-- Brief --
Rewrite the text lines of every row below as a numbered list, skipping blank lines. Leave the pictures out of your list.

[Pointing data for pages and screens]
════════

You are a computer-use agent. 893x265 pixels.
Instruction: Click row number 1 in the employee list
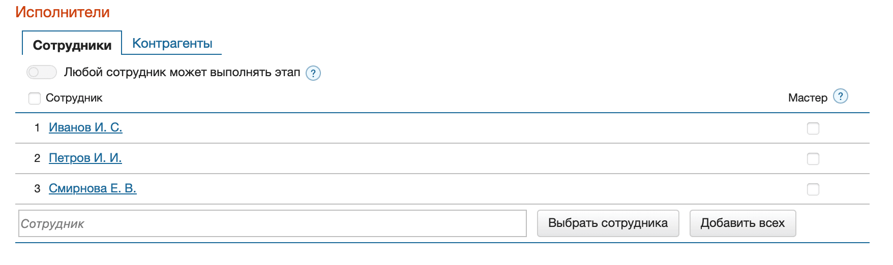point(37,128)
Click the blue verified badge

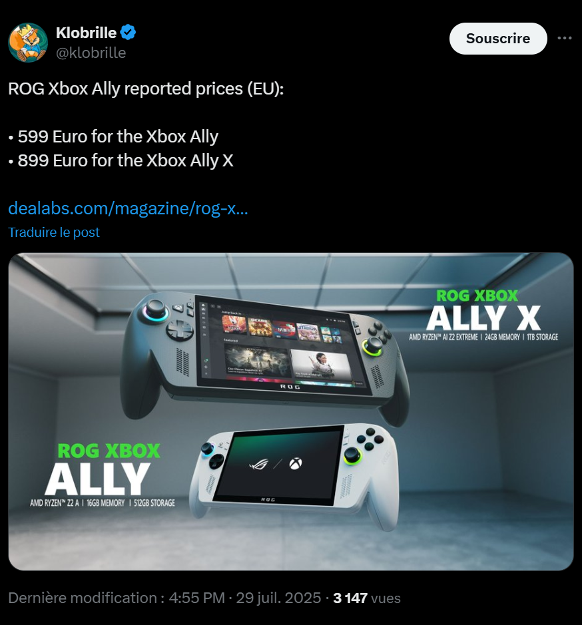pyautogui.click(x=128, y=33)
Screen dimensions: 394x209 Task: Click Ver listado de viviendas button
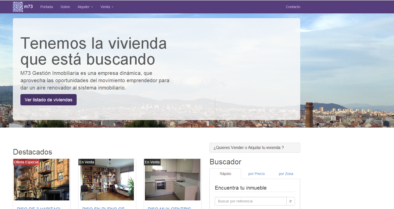[x=48, y=100]
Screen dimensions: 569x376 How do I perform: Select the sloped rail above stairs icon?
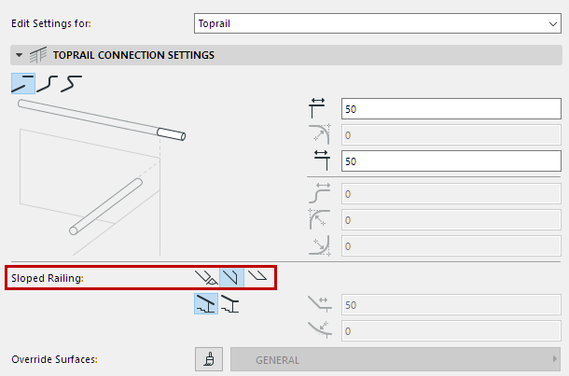coord(205,303)
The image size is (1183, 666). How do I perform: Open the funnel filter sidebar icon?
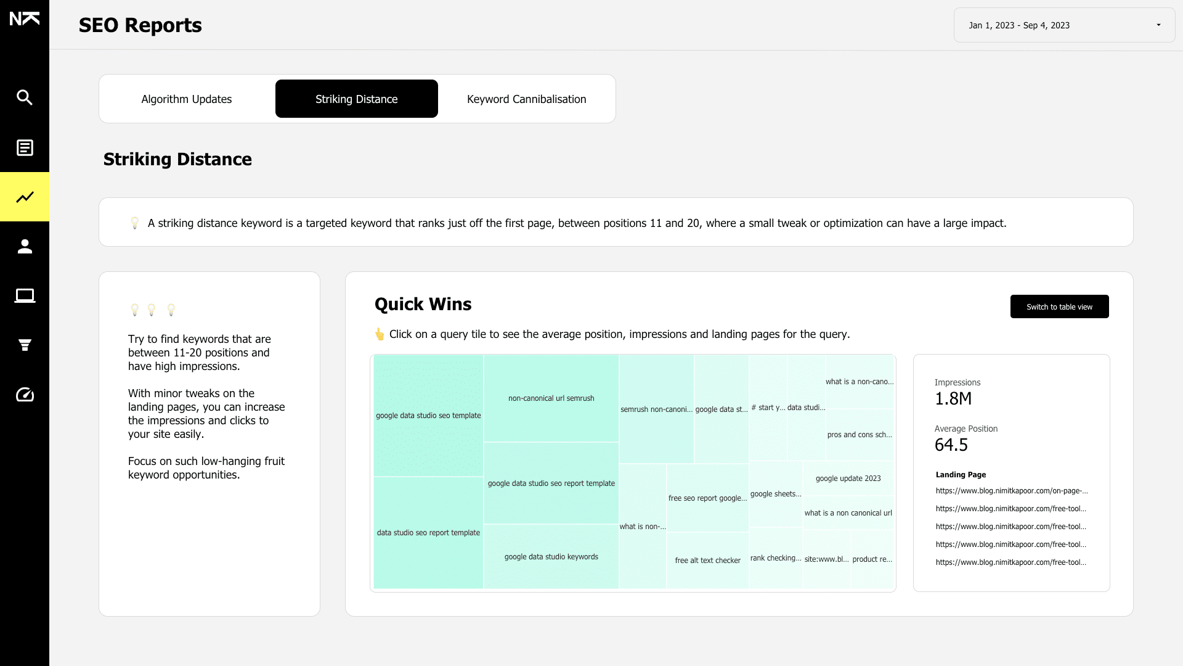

════════

-- Solution to the exercise --
1. You are a computer-use agent. 893x265 pixels.
2. Instruction: Click row number 1 in the employee list
3. point(37,128)
4. Click the blue verified badge
5. pyautogui.click(x=128, y=33)
6. Screen dimensions: 394x209 Task: Click Ver listado de viviendas button
7. [x=48, y=100]
8. Screen dimensions: 569x376 How do I perform: Select the sloped rail above stairs icon?
9. coord(205,303)
10. The image size is (1183, 666). How do I perform: Open the funnel filter sidebar icon?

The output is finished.